Antisense oligodeoxynucleotides as probes of T-lymphocyte gene function.

Abstract

Conventional and thiophosphonate-derivatized oligonucleotides were employed to specifically regulate functional gene expression in murine T-cell hybridomas. For example, induction of apoptotic cell death following activation of T-cell hybridomas was examined using antisense oligonucleotides corresponding to several protooncogenes. We found that antisense oligodeoxynucleotides corresponding to c-myc inhibited both the characteristic DNA fragmentation and the loss of cell viability following activation without affecting production of lymphokines. Functional antisense oligonucleotides corresponding to c-fos had no effect in this system. These results demonstrate the use of antisense oligonucleotides to regulate function in T-cell hybridomas and provide valuable insights into the molecular bases of this biological phenomenon.

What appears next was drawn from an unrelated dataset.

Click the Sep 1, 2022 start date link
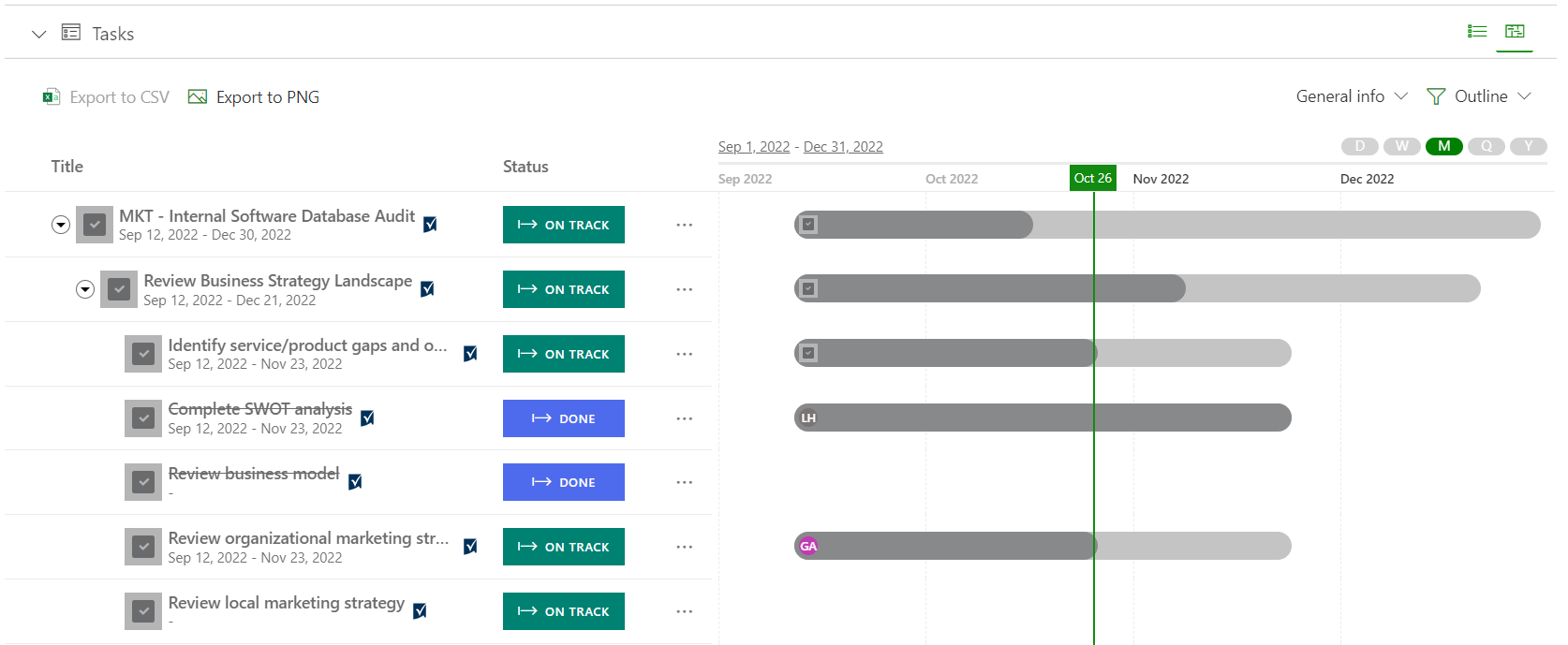The image size is (1568, 645). pyautogui.click(x=754, y=147)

Antisense oligonucleotides were also used to study another problem, the relation of T-cell-derived antigen-specific immunoregulatory factors to the T-cell receptor (TCR). Because the translation start of each TCR gene usually varies from one T cell to another, antisense oligonucleotides corresponding to the TCR V alpha or V beta of different cells were shown to act in a cell-specific manner. Furthermore, this method was used to demonstrate that a soluble antigen-specific regulatory activity produced by one of the T-cell lines depends on expression of the specific TCRa, an observation that has since been confirmed by gene transfer experiments. Expression of the CD3-TCR complex on the cell surface was also blocked by antisense oligonucleotides corresponding to CD3 gamma and CD3 zeta; however, neither these nor TCR V beta antisense oligonucleotides had any effect on production of the soluble regulatory activity.